**PROBLEM**.
Whichever lines include the word "Switch", copy them as they appear in the data.

##### DATA FOR REVIEW #####

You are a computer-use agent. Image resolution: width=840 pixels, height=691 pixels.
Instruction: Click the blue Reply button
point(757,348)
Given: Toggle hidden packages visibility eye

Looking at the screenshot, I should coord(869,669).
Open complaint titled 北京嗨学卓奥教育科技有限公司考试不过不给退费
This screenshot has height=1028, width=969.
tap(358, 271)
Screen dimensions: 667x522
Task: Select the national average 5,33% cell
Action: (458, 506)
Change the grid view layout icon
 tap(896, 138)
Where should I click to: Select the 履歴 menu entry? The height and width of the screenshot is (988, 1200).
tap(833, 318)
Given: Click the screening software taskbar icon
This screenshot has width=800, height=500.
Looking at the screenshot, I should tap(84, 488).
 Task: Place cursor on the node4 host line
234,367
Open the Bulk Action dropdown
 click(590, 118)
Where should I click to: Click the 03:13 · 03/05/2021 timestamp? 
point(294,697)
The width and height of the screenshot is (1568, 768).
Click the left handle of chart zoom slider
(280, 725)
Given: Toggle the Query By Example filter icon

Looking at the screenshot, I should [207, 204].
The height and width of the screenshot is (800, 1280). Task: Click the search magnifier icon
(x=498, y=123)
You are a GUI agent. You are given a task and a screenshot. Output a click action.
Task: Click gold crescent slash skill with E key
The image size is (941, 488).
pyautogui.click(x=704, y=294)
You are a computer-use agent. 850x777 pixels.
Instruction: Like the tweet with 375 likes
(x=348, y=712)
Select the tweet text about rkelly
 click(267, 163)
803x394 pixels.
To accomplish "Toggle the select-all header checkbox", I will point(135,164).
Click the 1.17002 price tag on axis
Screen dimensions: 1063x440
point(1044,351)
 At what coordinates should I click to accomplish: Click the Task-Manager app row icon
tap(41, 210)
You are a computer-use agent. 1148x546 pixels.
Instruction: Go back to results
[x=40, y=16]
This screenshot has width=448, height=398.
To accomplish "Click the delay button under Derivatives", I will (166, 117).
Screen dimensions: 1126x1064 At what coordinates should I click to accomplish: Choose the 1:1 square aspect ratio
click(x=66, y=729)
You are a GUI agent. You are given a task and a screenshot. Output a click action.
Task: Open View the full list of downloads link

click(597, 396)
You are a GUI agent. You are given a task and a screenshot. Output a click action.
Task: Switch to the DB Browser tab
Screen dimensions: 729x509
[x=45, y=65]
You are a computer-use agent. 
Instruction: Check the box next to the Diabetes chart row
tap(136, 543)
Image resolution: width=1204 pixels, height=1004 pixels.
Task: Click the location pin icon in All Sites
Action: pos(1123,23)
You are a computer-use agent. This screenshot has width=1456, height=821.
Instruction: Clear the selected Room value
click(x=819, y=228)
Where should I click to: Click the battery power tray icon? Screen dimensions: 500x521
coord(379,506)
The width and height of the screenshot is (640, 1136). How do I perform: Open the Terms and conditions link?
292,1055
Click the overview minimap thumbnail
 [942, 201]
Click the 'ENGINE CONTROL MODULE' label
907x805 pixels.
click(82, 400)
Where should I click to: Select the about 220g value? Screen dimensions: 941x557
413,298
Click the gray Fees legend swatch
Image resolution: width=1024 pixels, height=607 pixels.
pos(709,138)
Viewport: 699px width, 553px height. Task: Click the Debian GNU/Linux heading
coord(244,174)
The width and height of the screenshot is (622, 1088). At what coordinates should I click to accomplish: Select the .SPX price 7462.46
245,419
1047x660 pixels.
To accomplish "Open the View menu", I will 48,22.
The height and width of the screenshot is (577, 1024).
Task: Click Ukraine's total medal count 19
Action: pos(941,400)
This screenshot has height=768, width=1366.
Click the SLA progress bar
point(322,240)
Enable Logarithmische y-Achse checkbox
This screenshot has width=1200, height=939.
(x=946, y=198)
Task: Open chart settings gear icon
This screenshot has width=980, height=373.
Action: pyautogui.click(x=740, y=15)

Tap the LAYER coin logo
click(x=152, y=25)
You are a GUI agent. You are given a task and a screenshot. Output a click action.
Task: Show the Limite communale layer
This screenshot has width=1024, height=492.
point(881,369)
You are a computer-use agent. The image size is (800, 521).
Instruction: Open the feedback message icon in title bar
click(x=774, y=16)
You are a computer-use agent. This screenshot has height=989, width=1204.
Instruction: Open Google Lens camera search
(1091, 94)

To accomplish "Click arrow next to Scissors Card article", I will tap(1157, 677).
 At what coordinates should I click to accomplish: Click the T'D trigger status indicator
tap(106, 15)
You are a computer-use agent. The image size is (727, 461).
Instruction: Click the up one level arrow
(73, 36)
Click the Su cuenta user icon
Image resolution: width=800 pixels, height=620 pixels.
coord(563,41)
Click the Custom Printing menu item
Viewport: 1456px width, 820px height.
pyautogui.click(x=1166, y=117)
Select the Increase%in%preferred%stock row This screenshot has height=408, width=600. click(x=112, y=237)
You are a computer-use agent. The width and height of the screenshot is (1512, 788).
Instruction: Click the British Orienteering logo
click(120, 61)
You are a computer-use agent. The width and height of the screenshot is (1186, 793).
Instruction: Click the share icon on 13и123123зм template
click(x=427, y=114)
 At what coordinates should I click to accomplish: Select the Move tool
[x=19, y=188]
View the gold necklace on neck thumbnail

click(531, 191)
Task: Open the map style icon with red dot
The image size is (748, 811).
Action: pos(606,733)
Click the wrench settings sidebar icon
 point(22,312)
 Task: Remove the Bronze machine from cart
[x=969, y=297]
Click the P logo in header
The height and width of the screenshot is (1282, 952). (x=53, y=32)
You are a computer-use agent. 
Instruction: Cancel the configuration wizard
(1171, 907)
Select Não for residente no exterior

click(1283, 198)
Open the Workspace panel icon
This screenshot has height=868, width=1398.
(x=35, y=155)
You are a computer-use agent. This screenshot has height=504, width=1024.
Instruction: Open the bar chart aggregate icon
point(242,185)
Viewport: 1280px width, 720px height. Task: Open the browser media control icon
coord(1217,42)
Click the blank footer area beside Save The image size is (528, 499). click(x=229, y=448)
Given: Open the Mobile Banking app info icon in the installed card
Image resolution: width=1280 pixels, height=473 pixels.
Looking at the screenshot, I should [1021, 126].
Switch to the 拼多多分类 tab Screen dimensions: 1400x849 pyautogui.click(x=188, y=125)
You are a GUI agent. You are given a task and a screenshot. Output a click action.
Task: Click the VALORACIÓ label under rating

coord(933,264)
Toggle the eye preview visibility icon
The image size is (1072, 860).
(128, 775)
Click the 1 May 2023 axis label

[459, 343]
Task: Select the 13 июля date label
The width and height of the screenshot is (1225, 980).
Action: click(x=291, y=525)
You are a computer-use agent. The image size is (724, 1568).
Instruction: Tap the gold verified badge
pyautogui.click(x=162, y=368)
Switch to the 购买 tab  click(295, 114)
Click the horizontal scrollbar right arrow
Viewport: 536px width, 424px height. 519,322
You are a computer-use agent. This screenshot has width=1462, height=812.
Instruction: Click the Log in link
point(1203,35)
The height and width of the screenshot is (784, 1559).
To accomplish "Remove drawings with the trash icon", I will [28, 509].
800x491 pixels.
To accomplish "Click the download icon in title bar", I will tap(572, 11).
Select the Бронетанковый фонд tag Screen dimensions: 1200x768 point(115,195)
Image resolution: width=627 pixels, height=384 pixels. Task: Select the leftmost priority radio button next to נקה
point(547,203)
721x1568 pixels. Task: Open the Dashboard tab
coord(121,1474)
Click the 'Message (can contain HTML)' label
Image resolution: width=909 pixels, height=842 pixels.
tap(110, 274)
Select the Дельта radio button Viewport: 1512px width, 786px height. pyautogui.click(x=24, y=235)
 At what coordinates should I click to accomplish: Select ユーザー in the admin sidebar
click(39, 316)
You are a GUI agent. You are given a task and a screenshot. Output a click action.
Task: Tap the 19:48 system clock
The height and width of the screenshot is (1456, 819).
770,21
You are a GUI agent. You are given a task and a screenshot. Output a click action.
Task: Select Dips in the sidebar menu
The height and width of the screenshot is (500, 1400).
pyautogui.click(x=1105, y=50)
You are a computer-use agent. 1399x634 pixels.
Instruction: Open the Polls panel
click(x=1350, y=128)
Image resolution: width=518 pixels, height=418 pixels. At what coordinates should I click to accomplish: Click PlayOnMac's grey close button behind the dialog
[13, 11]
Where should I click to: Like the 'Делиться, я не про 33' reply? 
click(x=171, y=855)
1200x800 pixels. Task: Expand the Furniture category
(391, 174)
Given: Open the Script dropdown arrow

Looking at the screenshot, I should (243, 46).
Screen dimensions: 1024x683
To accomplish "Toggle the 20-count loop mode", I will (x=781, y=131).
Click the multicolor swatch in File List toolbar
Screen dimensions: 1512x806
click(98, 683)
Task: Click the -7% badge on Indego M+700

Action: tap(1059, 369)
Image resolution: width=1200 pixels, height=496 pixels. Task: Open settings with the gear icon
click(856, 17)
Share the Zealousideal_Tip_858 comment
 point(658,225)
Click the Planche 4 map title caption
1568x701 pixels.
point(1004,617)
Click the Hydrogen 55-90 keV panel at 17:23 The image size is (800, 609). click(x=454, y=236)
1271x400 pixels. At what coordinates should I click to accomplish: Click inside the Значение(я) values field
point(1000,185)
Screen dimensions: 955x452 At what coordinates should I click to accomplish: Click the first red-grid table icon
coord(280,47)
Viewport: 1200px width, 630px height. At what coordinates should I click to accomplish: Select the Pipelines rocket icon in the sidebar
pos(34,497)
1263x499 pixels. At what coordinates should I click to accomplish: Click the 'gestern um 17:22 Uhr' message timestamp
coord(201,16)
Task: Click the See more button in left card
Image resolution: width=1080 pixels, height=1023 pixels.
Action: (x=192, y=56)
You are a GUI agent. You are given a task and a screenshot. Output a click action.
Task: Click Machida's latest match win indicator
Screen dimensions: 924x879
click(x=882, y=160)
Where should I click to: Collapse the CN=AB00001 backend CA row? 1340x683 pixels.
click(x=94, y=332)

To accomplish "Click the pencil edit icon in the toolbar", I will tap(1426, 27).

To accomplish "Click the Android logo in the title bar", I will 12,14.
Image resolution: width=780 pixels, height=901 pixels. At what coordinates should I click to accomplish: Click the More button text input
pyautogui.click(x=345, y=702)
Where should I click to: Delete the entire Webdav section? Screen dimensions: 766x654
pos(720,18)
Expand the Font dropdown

#####

**WRITTEN RESPONSE**.
Task: Switch to the DB Browser tab
Switch to the 拼多多分类 tab Screen dimensions: 1400x849 pyautogui.click(x=188, y=125)
Switch to the 购买 tab  click(295, 114)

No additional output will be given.